Steps for IUCD Removal:
Explain the Procedure: Clearly explain the removal process to the client.
Ensure Privacy and Confidentiality.
Position the Client: Ask the client to lie on her back on the examination table.
Speculum Insertion: The provider inserts a vaginal speculum to visualize the cervix and IUCD strings.
Cervical Cleaning and Inspection: Carefully clean the cervix and vagina with an antiseptic solution and perform a visual inspection.
Comfort Measures: Instruct the client to take slow, deep breaths and inform the provider of any pain or discomfort during the procedure.
String Retrieval: Using narrow forceps, the provider gently grasps the IUCD strings.
Gentle Removal: The provider slowly and steadily pulls the strings until the IUCD is completely removed from the cervix.
Show the IUCD: Show the removed IUCD to the client and allow her to handle it if she wishes.
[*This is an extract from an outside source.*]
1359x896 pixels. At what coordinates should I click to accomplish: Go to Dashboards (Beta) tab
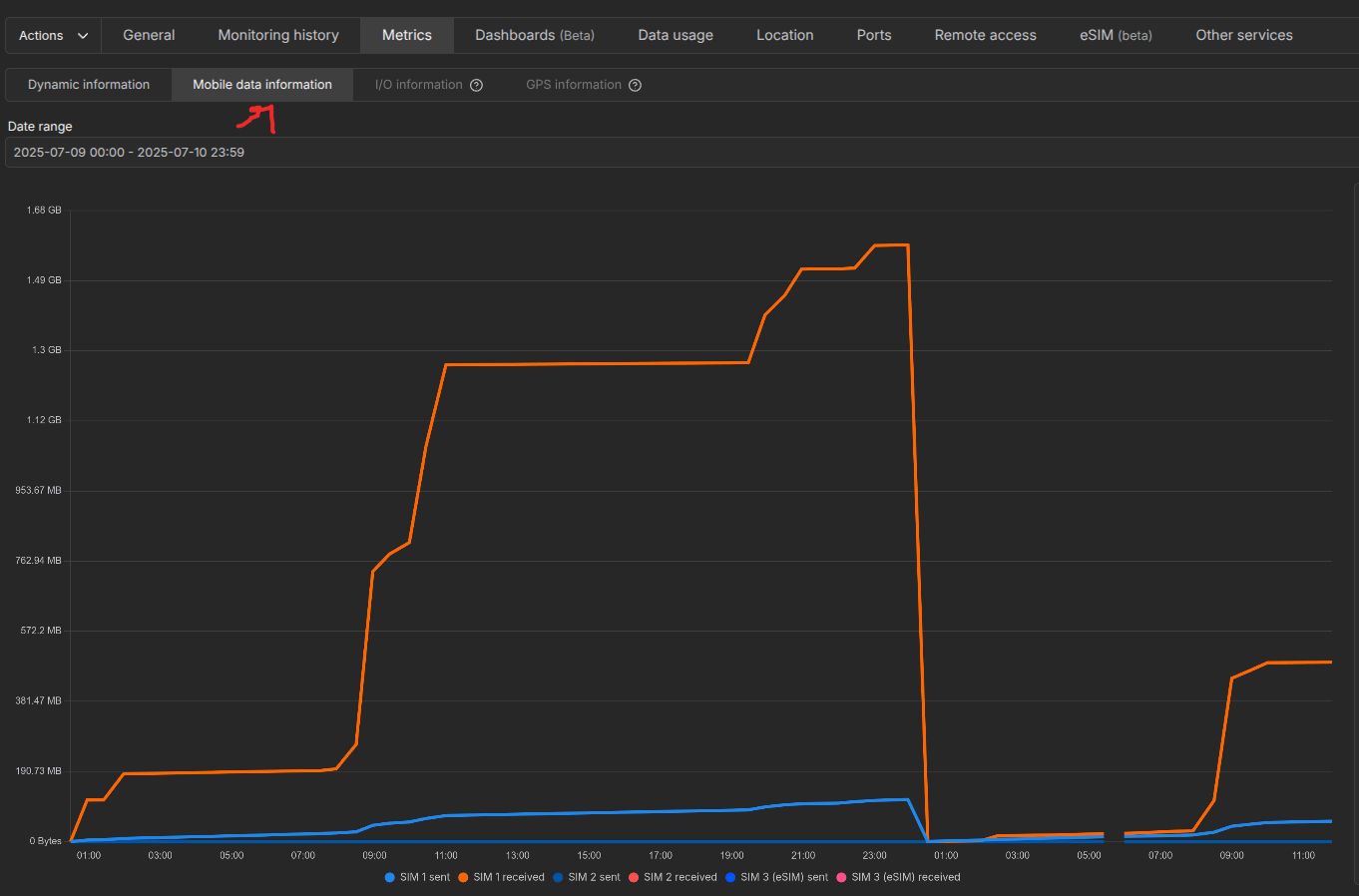pos(534,35)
This can help reassure her that nothing remains inside.
Thank the Client for her cooperation.
Clean Up.
Reasons for Missed Threads in IUCD Users:
Thread Retraction: The threads may have coiled up inside the uterus or cervical canal.
Thread Breakage: The threads may have torn.
Spontaneous Expulsion: The IUCD may have been expelled unnoticed by the client.
Uterine Perforation: The IUCD may have migrated through the uterine wall into the peritoneal cavity.
Uterine Growth (Pregnancy): The growing uterus in early pregnancy can pull the IUCD upwards, making the threads difficult to locate.
Methods of Identifying a “Missing” IUCD:
History Taking: Rule out pregnancy as a first step.
Ultrasonography: To visualize the IUCD’s location within or outside the uterus.
Hysteroscopy: A procedure using a thin, lighted tube with a camera to view the inside of the uterus.
Straight X-ray: To locate the IUCD if perforation is suspected.